Зал суда был полон. Как только я вошел, сидящие встали со своих мест, стоящие в проходах подались ко мне, но конвоиры, количество которых, кажется, возросло, закрыли меня собой, с ругательствами отталкивая людей. Через минуту я был в клетке, уже без наручников. Клетка была расположена прямо против окна, зашторенного лишь частично, и мне было видно, что происходит на улице: она была запружена людьми; те, кто не попал в зал, чуть ли не заглядывали в окна.
Все лица для меня сливались в одно; я искал глазами Грунина, который, слава богу, был тут же, у решетки, бледный и торжественный; его никто не трогал. Время от времени он бросал взгляды на дверь (судьи еще не появились) и трехъярусную скамью, где сидели присяжные. Говорил мне что-то ободряющее, наклонясь, но я не слышал — стоял ужасный шум.
Неожиданно кто-то рявкнул — и наступила относительная тишина. Я поднял голову и увидел, как судьи в мантиях пробираются на свои места в президиуме, за столом, покрытым красной материей.
«Встать, суд идет!»
Один из судей, тот, что посередине, ударил молотком и, прочистив горло, стал произносить речь.
Незнакомые люди — мужчины, женщины, молодые и пожилые, совсем старики — смотрели на меня со всех сторон, в их лицах были любопытство и ужас. Они пришли сюда увидеть не суд, а казнь…
Я опустил взгляд, покосившись на присяжных.

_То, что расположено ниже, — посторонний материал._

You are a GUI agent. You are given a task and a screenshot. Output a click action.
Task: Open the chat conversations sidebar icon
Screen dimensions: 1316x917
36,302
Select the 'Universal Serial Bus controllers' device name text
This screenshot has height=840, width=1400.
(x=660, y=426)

Обычные люди; кто-то смотрит перед собой, кто-то внимательно слушает судью; одна женщина нервно поправляет отстегнувшуюся брошку. Их лица выражают беспристрастие; не то что в зале.
Закончив, судья предоставил слово прокурору. Я упустил момент, когда это произошло; все то, в чем меня обвиняли, я уже слышал — и не единожды. Я вдруг увидел Вакуленко — встретившись со мной взглядом, он помахал мне рукой. Я отвернулся, через силу всматриваясь в зал.
Где же они? Где же вы? Неужели никто не пришел? Или их не пустили? Они где-то здесь, они должны быть здесь…
Нет; вот они. Радость заполнила меня. Я знал, я верил! Урман в заднем ряду, рядом с заплаканным лицом Аня; Васильича я не видел, но мне было достаточно и их. Настя была тоже — поодаль, бледная и вся в черном, словно вдова.